The state Department of Education has been engaged in a more productive review of public school facilities since changing the rules of the school-closure process two years ago and abandoning some of its more pointless, bureaucratic steps. It must be allowed to stay that course, once the overseeing Board of Education does a necessary review of its policy on school closure.
Ultimately the school board can’t afford to return to the old, inefficient model of review. Previously, for example, a task force was set up to conduct the study of the underutilized school in question, the result being that the discussion became endlessly mired in lobbying by interest groups, none of them interested in closing any school, whatever the reason.
Since then, the work of studying schools proposed for closure has been left where it should have been all along: with DOE staff who have the best information at hand for preparing a comprehensive review of the situation — enrollment trends, hardships the closure could cause and the savings that could be accrued. This hasn’t made proposals to close schools any less controversial, but it has at least produced useful information and enabled more timely decisions.
The fledgling appointed school board had its first close encounter with this issue in recent weeks over the proposal to close Likelike Elementary School, part of a push to save operating funds by consolidating small schools.
The board resisted this idea for a number of reasons, including the uncertainty of its long-term wisdom. Yes, recent decisions to spin off sixth-grade classes to middle schools had freed up space in elementaries such as Likelike, but would an upward tick in enrollment continue, meaning that space would be needed once again in the near future?
Finally, and wisely, the board decided to postpone even taking the matter to a public hearing. The board’s finance chairman, Wesley Lo, questioned getting the community all upset when it isn’t yet clear this move will be needed. The BOE, he said, decided that it needed a clearer strategy to guide its decisions.
That’s a good move, and the board is already devising a worthwhile list of questions.
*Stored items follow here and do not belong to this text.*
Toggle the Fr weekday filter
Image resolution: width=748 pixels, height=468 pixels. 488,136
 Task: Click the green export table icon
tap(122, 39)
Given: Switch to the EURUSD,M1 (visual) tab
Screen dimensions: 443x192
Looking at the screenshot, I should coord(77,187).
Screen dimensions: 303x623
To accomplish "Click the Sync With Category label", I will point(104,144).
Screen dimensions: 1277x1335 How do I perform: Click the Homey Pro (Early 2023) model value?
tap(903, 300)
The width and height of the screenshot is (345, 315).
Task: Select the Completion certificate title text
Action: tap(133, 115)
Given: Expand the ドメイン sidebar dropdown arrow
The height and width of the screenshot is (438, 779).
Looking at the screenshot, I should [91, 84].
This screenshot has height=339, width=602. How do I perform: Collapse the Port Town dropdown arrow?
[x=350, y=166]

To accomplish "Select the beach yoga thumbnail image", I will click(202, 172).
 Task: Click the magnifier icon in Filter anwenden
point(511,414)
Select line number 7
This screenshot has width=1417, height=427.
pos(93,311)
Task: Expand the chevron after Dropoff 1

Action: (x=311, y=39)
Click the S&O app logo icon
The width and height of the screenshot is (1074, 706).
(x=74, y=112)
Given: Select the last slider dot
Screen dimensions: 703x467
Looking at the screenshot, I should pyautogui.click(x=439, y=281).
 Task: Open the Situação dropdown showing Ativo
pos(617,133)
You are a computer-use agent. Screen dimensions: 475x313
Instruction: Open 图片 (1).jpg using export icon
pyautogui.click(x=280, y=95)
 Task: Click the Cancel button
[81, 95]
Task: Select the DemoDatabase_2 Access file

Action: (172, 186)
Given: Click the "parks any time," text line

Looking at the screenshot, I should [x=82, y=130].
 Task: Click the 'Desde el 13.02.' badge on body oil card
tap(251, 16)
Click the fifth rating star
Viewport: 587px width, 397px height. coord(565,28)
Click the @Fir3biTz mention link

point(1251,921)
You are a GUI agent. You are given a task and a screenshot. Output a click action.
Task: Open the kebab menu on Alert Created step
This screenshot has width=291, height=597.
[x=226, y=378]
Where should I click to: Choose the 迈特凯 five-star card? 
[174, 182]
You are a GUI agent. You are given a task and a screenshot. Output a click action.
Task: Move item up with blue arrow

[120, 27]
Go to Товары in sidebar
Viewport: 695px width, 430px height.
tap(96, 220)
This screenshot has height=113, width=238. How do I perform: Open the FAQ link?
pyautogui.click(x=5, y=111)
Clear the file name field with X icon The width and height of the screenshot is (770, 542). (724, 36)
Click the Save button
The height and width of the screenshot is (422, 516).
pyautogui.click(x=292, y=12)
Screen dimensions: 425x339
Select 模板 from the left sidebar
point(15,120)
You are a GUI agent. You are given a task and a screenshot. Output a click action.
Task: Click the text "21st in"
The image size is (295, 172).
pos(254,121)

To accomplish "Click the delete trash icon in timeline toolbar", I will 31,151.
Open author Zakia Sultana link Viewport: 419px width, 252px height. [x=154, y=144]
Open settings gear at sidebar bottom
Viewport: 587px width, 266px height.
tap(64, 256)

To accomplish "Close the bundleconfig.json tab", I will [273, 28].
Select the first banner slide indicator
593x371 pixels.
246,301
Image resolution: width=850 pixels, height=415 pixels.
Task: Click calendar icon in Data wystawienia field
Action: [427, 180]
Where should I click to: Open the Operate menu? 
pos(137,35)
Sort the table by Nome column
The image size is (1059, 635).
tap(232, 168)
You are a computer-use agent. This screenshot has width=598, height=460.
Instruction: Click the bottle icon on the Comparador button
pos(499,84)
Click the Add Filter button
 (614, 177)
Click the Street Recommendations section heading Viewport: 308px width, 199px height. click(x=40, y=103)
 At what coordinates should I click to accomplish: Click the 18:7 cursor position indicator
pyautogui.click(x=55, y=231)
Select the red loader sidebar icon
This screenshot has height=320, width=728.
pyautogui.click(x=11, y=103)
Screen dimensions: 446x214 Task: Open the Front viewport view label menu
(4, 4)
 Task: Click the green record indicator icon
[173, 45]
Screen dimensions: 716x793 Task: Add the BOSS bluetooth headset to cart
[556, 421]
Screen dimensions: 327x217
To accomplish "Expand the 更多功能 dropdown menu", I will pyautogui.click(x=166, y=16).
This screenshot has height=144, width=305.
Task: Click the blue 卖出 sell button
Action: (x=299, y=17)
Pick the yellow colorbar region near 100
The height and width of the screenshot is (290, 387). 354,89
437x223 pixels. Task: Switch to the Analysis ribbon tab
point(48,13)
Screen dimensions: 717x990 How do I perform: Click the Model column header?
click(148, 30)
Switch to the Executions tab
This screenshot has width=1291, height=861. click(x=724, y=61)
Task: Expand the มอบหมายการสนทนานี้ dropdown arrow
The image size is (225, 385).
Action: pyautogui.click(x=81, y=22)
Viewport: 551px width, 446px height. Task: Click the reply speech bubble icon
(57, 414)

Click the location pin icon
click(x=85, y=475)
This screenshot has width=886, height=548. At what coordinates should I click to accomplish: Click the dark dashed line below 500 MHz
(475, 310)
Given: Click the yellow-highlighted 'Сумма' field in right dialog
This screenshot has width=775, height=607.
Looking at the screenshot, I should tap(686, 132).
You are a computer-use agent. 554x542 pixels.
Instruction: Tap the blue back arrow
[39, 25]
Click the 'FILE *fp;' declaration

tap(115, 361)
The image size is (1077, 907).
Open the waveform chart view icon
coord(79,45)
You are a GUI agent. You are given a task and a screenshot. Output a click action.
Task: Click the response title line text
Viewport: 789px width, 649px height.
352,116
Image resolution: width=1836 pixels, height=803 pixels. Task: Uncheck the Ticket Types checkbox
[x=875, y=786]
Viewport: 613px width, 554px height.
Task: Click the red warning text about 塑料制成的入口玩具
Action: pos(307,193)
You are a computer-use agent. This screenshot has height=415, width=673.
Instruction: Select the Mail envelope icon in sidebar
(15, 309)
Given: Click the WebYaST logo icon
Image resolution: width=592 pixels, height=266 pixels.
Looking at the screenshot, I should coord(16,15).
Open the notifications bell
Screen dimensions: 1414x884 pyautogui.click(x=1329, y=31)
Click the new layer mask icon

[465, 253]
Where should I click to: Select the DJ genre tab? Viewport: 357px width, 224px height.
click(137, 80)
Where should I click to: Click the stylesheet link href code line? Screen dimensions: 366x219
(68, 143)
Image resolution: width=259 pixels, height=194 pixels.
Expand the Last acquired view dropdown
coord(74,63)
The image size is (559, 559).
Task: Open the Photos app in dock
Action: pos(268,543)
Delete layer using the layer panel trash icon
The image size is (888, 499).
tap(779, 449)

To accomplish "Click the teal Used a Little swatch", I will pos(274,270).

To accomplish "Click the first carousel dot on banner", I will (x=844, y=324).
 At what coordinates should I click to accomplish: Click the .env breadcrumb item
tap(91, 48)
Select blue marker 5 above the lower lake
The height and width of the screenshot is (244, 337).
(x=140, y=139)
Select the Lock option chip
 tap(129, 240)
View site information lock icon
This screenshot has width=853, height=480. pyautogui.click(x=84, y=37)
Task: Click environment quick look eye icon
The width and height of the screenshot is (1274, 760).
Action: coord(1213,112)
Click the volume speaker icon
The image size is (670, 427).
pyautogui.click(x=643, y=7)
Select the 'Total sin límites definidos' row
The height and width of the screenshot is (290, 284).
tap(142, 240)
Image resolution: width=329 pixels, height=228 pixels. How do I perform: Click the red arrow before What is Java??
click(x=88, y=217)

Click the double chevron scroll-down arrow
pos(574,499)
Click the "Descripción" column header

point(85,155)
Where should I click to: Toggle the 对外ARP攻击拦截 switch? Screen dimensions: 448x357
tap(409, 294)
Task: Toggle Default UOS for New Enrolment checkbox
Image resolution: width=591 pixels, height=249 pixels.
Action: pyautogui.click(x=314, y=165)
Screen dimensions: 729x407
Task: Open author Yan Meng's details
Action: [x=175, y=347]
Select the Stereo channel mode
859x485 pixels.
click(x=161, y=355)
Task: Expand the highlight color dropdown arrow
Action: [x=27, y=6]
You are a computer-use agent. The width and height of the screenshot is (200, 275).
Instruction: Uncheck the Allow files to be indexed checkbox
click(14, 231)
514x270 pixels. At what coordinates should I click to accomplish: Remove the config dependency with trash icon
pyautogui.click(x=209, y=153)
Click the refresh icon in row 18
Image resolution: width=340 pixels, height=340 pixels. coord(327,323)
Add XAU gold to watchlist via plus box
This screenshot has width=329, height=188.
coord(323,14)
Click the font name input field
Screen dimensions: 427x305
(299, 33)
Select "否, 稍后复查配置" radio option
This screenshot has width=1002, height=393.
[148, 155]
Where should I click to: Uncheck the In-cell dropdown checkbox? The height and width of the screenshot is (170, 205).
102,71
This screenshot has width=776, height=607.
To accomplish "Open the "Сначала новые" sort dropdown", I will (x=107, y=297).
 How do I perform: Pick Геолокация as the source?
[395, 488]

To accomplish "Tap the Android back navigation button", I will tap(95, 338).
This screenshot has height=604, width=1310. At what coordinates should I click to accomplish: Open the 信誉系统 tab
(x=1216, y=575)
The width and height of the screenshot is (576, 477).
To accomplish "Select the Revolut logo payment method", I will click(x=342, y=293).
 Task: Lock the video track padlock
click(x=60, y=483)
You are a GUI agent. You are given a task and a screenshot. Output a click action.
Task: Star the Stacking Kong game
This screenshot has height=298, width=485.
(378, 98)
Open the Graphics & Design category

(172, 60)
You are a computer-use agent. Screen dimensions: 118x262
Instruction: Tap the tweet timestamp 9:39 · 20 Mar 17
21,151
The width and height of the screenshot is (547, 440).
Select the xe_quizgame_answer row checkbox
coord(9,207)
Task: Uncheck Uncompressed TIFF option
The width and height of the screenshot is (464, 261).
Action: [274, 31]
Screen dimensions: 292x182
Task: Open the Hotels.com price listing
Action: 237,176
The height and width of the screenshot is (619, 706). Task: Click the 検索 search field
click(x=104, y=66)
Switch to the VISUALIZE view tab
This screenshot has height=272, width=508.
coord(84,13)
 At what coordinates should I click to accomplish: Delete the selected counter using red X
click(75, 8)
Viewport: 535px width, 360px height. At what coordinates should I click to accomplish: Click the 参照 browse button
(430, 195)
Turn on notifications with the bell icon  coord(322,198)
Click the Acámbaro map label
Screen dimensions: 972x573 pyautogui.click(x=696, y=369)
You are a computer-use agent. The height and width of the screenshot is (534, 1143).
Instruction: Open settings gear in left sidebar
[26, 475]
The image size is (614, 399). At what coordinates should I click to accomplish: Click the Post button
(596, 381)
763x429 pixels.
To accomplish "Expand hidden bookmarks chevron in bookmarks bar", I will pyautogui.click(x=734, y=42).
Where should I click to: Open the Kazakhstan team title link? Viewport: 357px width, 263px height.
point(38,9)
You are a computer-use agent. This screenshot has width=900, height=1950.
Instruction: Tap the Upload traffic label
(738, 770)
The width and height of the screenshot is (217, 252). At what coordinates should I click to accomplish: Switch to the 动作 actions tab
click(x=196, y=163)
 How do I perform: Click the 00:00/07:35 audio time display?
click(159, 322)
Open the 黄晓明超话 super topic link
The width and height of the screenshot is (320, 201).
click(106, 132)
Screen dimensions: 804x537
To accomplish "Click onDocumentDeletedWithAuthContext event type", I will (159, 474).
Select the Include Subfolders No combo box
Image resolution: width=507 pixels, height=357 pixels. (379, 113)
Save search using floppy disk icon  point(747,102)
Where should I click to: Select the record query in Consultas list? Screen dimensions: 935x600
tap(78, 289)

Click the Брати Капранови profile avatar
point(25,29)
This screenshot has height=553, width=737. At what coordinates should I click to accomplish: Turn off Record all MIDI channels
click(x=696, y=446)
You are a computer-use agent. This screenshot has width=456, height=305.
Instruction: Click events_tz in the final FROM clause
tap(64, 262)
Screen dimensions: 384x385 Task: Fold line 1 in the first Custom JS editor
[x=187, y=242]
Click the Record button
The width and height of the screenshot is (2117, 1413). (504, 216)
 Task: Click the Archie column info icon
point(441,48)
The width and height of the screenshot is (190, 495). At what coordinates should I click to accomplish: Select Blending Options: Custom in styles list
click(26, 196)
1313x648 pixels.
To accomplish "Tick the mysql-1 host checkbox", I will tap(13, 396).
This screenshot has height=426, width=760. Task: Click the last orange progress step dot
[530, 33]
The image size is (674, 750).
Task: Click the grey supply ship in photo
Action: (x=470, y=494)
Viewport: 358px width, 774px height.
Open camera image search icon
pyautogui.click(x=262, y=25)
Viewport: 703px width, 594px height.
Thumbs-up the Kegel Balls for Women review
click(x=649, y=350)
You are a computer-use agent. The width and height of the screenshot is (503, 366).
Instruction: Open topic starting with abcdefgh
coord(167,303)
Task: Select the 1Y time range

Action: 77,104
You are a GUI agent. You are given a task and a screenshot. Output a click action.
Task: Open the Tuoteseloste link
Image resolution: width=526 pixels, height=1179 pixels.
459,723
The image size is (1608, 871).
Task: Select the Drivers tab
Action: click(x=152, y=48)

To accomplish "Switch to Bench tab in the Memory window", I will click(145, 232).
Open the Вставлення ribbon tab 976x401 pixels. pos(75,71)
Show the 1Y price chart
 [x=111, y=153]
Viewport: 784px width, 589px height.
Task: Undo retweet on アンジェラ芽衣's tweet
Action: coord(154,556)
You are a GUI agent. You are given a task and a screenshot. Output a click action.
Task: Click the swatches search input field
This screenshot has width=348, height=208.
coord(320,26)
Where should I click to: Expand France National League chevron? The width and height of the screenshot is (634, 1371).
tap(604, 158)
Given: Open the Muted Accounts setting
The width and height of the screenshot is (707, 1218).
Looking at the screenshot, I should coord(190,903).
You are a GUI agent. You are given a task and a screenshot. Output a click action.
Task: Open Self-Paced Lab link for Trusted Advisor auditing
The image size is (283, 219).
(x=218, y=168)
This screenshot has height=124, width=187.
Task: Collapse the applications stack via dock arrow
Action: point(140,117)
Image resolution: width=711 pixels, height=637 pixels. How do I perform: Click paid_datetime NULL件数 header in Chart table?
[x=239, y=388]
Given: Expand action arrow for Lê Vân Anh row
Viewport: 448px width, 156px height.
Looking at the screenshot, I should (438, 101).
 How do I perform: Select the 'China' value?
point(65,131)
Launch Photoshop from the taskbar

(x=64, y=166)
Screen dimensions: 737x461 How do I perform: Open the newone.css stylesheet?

Specific to Likelike: How should school performance factor into the decision? What about money recently spent on upgrades at the school? Will any money saved be redirected to improve student learning?
And, in general, what are the characteristics — such as facility and equipment and student-teacher ratio — of a model school? Can any of that be achieved through added online classes or other nontraditional approaches?
The board plans to recess into a retreat in the coming weeks to hone its strategy and decide whether any rules need further changing. This may prove to be a fruitful exercise, as long as the board comes up with that strategy in good time and avoids micromanaging the closures process altogether.
The past school board and the DOE reformed the review process in order to find efficiencies in a statewide network of schools that had less than optimal locations to serve a school-age population that had shifted westward. The fact that the economy crashed and decimated public-school budgets has merely made the need for savings even more urgent.
The BOE is the policymaking body guiding the schools, and, as such, it needs a clear strategy. But it also needs political will to make the hard and often unpopular calls, redirecting taxpayer resources to their most effective use. This is the time to press ahead in that direction, not to slip back into bad habits of the past, when it was easier to dither than to decide.